Vatikan/Vietnam: Kleine Schritte
Die diplomatischen Beziehungen zwischen Vietnam und dem Heiligen Stuhl befinden sich auf einem guten Weg. Das geht aus einer Vatikanerklärung hervor, die nach Abschluss bilateraler Gespräche in Hanoi an diesem Dienstag veröffentlicht wurde.
Man sei gemeinsam zur Einschätzung gelangt, dass sich das Verhältnis „positiv entwickelt“ habe. Das sei dem „gutem Willen“ und einem „konstruktiven Dialog“ beider Seiten zu verdanken, heißt es in der Vatikanerklärung. Erfreut zeigte sich der Heilige Stuhl insbesondere über die gute Zusammenarbeit mit den Behörden im Jubiläumsjahr 2010 und bei Besuchen des nicht residierenden Vatikangesandten Erzbischof Leopoldo Girelli.

Der Heilige Stuhl habe allerdings auch die Hoffnung zum Ausdruck gebracht, dass „seine Rolle und seine Mission“ in Vietnam „verstärkt“ und „ausgeweitet“ werden könnten, heißt es in der Erklärung weiter. Davon erhoffe man sich stärkere Bindungen der katholischen Kirche des Landes zum Heiligen Stuhl sowie eine Weiterentwicklung der diplomatischen Beziehungen zwischen beiden Staaten.

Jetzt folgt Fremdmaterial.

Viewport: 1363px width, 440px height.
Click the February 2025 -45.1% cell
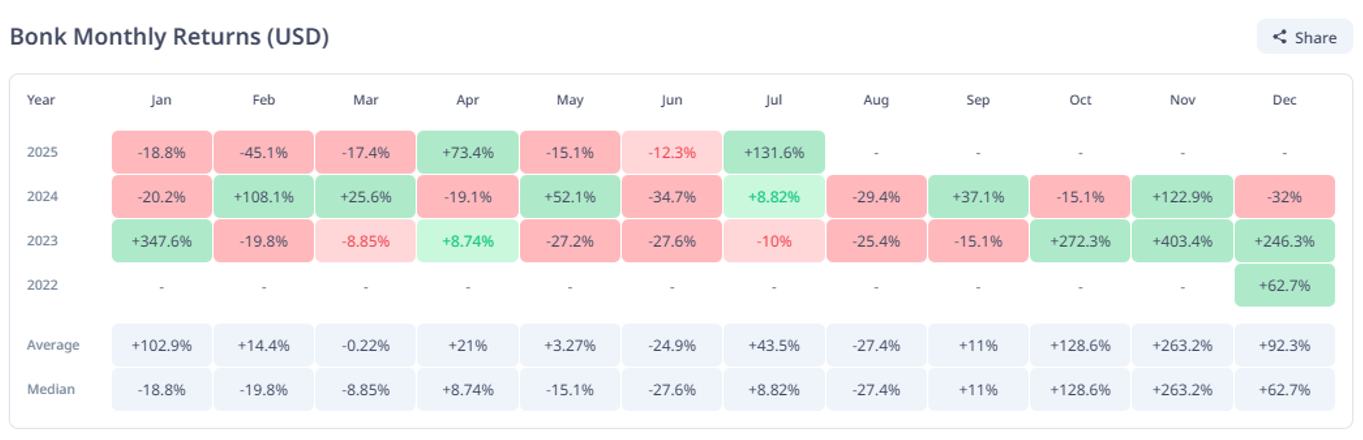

Die Gespräche des dritten bilateralen Treffens fanden am Montag und Dienstag in Hanoi statt. Das vierte Treffen soll im Vatikan anberaumt sein. Der Termin dafür wird auf diplomatischem Weg vereinbart.

Hintergrund
Vietnams kommunistisches Regime hatte mit Ende des Vietnamkriegs im Jahr 1975 die diplomatischen Beziehungen zum Heiligen Stuhl abgebrochen. Die Nominierung von Erzbischof Leopoldo Girelli als „nichtresidierendem päpstlichen Repräsentanten für Vietnam“ im Januar 2011 galt als entscheidender Schritt zu einer Aufnahme vollständiger diplomatischer Beziehungen. Von den 86 Millionen Einwohnern Vietnams sind 6,3 Millionen Katholiken. Es handelt sich um eine der größten katholischen Gemeinschaften Asiens.